Lanjut dia, dalam perjalanan menuju lokasi tambang emas ilegal yang ditunjuk polisi, saksi mengaku melihat banyak sekali excavator, tetapi yang di-police line hanya yang ada di lokasi penambangan.
Ditanya ketua majelis hakim tentang hasil pengolahan data setelah melakukan pengambilan titik koordinat, terang Agustinus Isir, lokasi itu berada di kawasan yang dilindungi pemerintah.
“Saya dengan polisi, jadi polisi yang menunjukkan lokasi titiknya. Ini lokasi grup si A, ini grupnya si B. Jadi ada grup-grup,” ungkap Agustinus Isir seraya menyebut beberapa kelompok/grup, diantaranya H. Rusli, Adit, Raymon, dan Agung tanpa memerincikan lebih jauh siapa mereka ini.
Saksi menegaskan, berdasarkan UU No. 3 Tahun 2020 tentang Perubahan Atas UU No. 4 Tahun 2009 tentang Pertambangan Mineral dan Batubara, yang mengeluarkan IPR (Izin Pertambangan Rakyat) adalah PTSP, sedangkan Izin Usaha Pertambangan (IUP) sudah dikembalikan ke pusat.
“Belum ada yang urus, hanya menanyakan, dalam hal ini pemilik ulayat yang tinggal di SP VII,” katanya ketika disinggung perihal apakah sudah ada yang mau mengurus IPR atau tidak.
Ditambahkan Agustinus Isir, sebenarnya IPR bisa saja dikeluarkan, tetapi persoalannya, daerah itu belum ‘dilepas’ oleh pemerintah, karena menjadi kawasan yang dilarang, yakni kawasan konservasi dan hutan lindung.
“Kawasan konservasi tidak bisa dilakukan penambangan.

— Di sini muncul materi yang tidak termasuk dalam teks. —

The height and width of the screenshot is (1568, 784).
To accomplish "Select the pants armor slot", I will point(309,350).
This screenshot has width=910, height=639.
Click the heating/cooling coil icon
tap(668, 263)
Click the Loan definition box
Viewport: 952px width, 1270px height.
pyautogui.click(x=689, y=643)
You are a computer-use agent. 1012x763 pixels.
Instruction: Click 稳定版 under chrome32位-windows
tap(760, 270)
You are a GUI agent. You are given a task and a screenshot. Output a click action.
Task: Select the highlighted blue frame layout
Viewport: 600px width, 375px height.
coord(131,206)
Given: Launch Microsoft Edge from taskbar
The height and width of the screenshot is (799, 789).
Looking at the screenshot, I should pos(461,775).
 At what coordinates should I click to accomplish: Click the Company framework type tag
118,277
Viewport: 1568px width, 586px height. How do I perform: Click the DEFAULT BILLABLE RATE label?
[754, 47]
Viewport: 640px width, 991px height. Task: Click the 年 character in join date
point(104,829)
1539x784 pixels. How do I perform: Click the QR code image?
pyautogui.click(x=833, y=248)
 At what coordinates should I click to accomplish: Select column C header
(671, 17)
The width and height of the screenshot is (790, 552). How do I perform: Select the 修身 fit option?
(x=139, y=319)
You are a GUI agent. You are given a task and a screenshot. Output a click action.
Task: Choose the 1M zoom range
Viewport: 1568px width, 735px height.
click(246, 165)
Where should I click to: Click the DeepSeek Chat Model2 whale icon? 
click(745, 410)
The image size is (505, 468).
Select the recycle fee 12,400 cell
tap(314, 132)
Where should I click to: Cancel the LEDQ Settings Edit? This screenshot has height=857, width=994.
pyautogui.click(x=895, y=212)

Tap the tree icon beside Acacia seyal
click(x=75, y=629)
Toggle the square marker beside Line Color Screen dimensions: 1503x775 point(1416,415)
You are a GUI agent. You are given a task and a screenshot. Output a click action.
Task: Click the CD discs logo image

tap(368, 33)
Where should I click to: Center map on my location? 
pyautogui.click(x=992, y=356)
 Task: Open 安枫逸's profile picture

Kalau hutan lindung bisa, tapi harus penambangan di bawah tanah, sedangkan IPR tidak bisa di bawah tanah,” tukas Agustinus Isir.
Saksi menegaskan, Dinas ESDM Provinsi Papua Barat tidak pernah mengeluarkan izin pertambangan emas di Waserawi, kecuali izin pertambangan emas di Kabupaten Teluk Wondama.
“Kalau penggalian di Waserawi itu sudah masuk operasi produksi, karena sudah memakai excavator. Selama ini juga tidak ada penarikan pajak dan retribusi, karena mereka tidak memiliki izin,” tandas Agustinus Isir seraya menjelaskan jika itu tambang rakyat, maka pendulangannya memakai wajan.
Dicecar penasehat hukum 25 terdakwa, Paulus K. Simonda, SH tentang apa kendala pemerintah tidak bisa menghentikan penambangan emas ilegal?
“Kami pemerintah tidak punya kewenangan menghentikan penambangan, tapi itu kewenangan pihak berwajib. Kami hanya bisa melakukan pembinaan,” ujar saksi menanggapi pertanyaan itu, seraya menyarankan saksi agar dinas di mana saksi bertugas bisa duduk bersama penegak hukum, pemilik hak ulayat, dan sebagainya untuk membahas persoalan tersebut.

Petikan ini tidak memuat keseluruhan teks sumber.